Imai N, Masugi F, Ogihara T, Kumahara Y, Hirose S, Akiyama F, Murakami K
Biochem Biophys Res Commun. 1984 Sep 17;123(2):452-7. doi: 10.1016/0006-291x(84)90251-1.
The nature of the hormone-binding site of detergent-solubilized angiotensin II receptor from the bovine adrenal cortex has been characterized using diaminoalkanes. Their affinity for the hormone-binding site showed a dramatic alteration depending on their chain length; at the hexamethylene stage, a maximum and competitive inhibition was observed.
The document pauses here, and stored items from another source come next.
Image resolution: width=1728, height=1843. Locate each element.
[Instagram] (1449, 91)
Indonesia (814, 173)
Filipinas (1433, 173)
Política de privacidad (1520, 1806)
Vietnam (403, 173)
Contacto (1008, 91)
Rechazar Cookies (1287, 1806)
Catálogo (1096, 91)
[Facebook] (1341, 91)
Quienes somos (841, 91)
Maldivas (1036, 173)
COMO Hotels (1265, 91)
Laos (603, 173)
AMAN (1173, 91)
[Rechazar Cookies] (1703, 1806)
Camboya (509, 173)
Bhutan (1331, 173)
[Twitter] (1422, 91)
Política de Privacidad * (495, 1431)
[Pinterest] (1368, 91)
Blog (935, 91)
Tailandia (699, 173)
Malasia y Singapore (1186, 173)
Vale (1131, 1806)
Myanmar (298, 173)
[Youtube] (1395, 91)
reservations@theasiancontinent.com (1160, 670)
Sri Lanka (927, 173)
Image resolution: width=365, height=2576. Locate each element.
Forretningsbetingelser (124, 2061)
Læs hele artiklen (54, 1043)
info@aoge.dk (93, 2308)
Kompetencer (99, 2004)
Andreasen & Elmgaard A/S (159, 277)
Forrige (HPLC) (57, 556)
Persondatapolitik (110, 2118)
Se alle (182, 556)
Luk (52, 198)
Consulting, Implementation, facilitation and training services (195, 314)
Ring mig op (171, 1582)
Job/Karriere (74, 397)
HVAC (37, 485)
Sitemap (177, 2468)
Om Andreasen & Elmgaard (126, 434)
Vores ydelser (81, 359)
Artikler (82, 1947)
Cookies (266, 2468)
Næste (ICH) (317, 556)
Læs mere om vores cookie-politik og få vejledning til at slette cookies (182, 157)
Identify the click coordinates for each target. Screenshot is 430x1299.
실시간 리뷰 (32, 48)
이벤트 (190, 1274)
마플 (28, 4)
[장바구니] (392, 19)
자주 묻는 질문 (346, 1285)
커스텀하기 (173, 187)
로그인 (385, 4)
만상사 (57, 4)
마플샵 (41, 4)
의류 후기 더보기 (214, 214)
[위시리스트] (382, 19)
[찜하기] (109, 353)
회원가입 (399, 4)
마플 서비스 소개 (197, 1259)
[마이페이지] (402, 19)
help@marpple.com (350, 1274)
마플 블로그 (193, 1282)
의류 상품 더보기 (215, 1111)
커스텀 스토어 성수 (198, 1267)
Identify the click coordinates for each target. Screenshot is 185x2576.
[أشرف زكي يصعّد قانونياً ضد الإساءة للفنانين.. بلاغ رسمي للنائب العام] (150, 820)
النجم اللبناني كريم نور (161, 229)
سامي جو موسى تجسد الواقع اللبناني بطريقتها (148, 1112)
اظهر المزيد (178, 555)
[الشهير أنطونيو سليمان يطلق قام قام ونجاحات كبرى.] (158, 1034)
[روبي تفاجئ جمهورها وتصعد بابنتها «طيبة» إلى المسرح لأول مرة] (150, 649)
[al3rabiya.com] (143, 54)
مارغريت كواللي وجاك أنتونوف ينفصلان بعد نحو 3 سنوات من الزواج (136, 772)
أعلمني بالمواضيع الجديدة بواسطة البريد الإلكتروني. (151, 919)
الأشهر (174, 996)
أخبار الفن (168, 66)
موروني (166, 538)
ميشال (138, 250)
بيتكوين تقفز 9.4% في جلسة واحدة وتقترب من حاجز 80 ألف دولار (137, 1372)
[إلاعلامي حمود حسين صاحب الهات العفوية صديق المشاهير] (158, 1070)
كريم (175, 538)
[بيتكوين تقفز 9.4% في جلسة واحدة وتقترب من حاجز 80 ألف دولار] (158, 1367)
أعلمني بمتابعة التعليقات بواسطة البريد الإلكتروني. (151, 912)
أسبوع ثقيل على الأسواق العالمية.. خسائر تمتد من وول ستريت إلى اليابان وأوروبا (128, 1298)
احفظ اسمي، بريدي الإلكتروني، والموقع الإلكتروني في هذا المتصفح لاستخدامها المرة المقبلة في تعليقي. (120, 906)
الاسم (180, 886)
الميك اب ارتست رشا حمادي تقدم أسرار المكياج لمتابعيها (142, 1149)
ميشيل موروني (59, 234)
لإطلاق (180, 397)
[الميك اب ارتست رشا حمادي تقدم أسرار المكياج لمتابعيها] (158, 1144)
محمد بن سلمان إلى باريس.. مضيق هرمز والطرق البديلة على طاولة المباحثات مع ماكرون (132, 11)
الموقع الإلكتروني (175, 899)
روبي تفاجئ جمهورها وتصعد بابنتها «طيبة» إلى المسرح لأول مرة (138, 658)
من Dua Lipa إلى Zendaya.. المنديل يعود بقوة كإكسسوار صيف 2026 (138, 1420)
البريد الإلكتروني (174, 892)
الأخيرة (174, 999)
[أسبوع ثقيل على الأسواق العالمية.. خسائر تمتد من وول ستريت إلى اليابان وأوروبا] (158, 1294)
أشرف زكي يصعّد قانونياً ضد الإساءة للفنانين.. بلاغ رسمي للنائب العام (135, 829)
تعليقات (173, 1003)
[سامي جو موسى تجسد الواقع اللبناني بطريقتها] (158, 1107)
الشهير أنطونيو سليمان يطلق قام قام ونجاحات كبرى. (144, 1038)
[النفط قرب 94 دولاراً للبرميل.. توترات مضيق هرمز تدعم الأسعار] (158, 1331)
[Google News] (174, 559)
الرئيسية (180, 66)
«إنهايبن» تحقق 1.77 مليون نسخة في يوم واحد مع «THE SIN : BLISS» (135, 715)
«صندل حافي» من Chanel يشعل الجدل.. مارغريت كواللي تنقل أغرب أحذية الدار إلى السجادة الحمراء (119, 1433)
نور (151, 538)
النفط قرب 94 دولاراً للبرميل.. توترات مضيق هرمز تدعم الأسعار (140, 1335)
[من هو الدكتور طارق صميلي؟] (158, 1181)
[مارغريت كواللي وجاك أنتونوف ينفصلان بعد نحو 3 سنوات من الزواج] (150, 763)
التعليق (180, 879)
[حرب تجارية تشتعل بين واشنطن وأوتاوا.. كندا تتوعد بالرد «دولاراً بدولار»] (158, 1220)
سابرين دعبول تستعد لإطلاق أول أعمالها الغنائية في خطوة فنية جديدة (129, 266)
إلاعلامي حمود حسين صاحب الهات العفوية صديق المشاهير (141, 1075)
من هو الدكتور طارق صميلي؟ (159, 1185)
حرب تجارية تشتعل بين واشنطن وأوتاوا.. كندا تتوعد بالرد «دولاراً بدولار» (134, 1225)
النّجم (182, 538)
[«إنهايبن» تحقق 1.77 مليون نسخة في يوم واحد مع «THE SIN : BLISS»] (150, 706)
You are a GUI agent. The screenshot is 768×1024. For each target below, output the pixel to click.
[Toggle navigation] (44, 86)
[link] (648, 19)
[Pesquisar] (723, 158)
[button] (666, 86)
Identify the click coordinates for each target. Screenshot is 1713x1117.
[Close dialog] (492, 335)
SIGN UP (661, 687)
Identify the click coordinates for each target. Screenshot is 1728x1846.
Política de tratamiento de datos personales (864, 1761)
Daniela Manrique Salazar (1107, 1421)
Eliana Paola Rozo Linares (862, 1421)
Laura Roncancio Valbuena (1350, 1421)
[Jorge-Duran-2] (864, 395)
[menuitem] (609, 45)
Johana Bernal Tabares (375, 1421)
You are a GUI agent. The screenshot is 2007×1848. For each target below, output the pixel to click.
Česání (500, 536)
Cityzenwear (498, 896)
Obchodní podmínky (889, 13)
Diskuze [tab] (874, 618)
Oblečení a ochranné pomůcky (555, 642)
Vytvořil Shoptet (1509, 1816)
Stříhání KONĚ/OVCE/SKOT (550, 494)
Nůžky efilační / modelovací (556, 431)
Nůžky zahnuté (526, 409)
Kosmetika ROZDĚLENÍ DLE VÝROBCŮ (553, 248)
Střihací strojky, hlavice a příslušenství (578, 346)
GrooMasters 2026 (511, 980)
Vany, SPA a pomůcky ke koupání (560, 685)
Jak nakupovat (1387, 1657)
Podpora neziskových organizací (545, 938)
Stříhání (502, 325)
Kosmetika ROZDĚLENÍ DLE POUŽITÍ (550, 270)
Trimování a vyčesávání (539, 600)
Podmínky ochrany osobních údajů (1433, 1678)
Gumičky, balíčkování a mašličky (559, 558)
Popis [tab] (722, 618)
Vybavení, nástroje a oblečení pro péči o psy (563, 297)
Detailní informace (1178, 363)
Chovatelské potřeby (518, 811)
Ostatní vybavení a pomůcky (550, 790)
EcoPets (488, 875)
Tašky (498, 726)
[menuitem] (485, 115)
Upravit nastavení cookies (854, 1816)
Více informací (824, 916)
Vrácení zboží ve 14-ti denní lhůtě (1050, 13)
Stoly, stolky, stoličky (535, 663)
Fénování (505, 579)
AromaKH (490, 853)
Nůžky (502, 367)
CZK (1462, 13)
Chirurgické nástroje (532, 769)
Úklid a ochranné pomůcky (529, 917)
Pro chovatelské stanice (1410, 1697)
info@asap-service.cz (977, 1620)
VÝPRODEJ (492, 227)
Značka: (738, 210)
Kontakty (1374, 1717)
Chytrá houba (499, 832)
These results indicate that the angiotensin II receptors have a definite hydrophobic binding groove limbed with diagonally located two negative charges, and those hydrophobic and electrostatic forces may play an important role in the proper register between the receptor and hormone.
利用二氨基烷烃对来自牛肾上腺皮质的去污剂增溶血管紧张素II受体的激素结合位点的性质进行了表征。它们对激素结合位点的亲和力根据链长显示出显著变化;在己烷阶段,观察到最大和竞争性抑制。这些结果表明,血管紧张素II受体具有一个明确的疏水结合凹槽,两侧对角排列着两个负电荷,并且这些疏水和静电力可能在受体与激素之间的正确配准中起重要作用。